Maybe if we quit cutting down trees, "global warming" could be good!!!!

Since there were no polar ice caps to melt at the time, the Paleocene-Eocene is associated with drops in ocean levels (not the rising seas forecast for the 21st century's climate shifts) caused by continental drift that altered the volume of ocean basins, according to scientists."

Excuse me?

Maybe the REAL PURPOSE is to TAX YOU SILLY and have ANOTHER REASON to label people "terrorists!"

And WAIT UNTIL YOU SEE WHO did this act of "terrorism."

''3 luxury homes burn near Seattle"


"by Elizabeth M. Gillespie, Associated Press | March 4, 2008

WOODINVILLE, Wash. - Fires gutted three multimillion-dollar model homes in a Seattle suburb yesterday, and authorities found a sign purportedly left by ecoterrorists that mocks claims that the homes were environmentally friendly.

"Built Green? Nope black!" said the spray-painted sign that bore the initials of the radical environmental group Earth Liberation Front.

Crews removed explosive devices found in the homes, said Fire Chief Rick Eastman of Snohomish County District 7. The FBI was investigating the fires as a potential domestic terrorism act, said FBI spokesman Rich Kolko in Washington, D.C.

No injuries were reported in the fires, which began before dawn. The sheriff's office estimated damage at $7 million. In addition to the three homes destroyed, two sustained smoke damage.

The houses burned as a federal jury in Tacoma was about to resume deliberations in the case of an alleged ELF activist, Briana Waters. Waters could face at least 35 years if convicted of helping to firebomb the University of Washington's Center for Urban Horticulture in 2001.

Oooooooooh, and NO ONE WAS HURT and a big CUI-FUCKING-BONO, 'eh, readers?

Oh, this fire STINKS of a GOVERNMENT BLACK-OP!!!!!!

Smell the SMOKE of that SHIT?

The fires started at the "Street of Dreams," an annual real-estate promotion in the region. The cluster of unoccupied, furnished luxury model homes are a way for developers to show off the latest in high-end housing, interior design and landscaping. The homes are first opened for tours, and later sold.

The homes, none of which had been purchased, are in a development near the headwaters of Bear Creek, which is home to endangered chinook salmon.

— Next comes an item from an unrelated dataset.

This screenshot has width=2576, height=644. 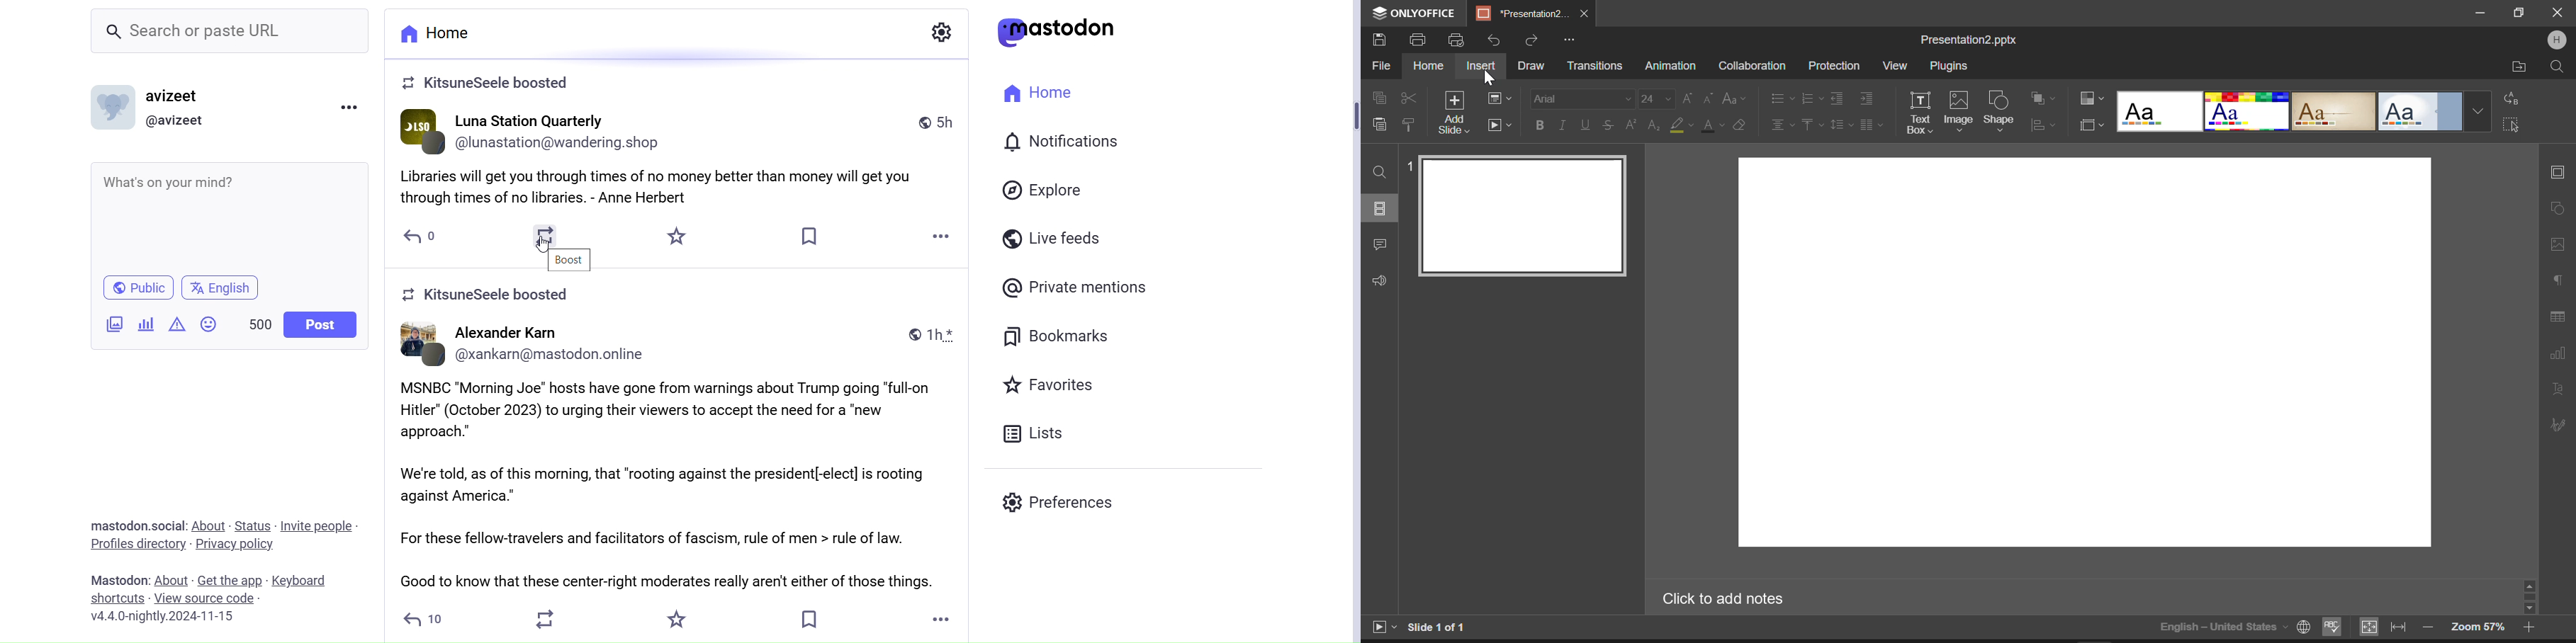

Opponents had questioned whether the luxury homes could pollute the creek and an aquifer that is a drinking water source, and whether enough was done to protect nearby wetlands.

The sign, a sheet with red scraggly letters, said, "McMansions in RCDs r not green," a reference to rural cluster developments.


I wonder which government puke wrote it.

One of the people involved in the project said the homes used "green" techniques such as water-pervious sidewalks, superinsulated walls and windows and products made with recycled materials.

"It's very disappointing to take a situation where we're tying to promote good building practices - Built Green practices - and that it's destroyed," said Doug Barnes, the Northwest division president of Centex Homes in Kirkland."